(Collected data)
* * *

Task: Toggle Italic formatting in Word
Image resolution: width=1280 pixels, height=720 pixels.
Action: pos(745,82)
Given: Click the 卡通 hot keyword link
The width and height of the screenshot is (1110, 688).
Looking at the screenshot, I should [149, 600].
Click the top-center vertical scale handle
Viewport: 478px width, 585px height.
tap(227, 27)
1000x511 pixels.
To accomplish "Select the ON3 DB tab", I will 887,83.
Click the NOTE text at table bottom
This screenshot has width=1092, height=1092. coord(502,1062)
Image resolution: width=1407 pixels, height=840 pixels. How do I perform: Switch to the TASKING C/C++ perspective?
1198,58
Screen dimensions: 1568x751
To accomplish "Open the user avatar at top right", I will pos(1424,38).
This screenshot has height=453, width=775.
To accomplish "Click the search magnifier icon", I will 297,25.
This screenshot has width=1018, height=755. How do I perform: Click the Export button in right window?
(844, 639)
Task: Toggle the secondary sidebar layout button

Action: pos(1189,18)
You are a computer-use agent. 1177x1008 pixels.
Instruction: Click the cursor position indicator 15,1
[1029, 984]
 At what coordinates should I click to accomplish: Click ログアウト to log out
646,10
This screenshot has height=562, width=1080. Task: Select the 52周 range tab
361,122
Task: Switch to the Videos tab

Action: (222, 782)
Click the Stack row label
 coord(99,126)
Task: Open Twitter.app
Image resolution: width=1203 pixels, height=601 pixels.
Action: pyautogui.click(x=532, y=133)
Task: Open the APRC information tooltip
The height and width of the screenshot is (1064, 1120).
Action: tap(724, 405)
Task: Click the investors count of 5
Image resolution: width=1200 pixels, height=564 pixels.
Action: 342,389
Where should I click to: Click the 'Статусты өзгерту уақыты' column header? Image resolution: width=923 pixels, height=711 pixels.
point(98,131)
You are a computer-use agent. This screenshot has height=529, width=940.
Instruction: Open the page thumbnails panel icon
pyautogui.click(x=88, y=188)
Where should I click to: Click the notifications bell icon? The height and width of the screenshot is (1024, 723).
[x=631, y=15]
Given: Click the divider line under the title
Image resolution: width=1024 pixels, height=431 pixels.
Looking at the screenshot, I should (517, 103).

* * *

# [ASSIGNMENT]
Using the data above, copy each line that contains "computer".

# [WRITTEN SOLUTION]
You are a computer-use agent. 1177x1008 pixels.
You are a computer-use agent. This screenshot has height=529, width=940.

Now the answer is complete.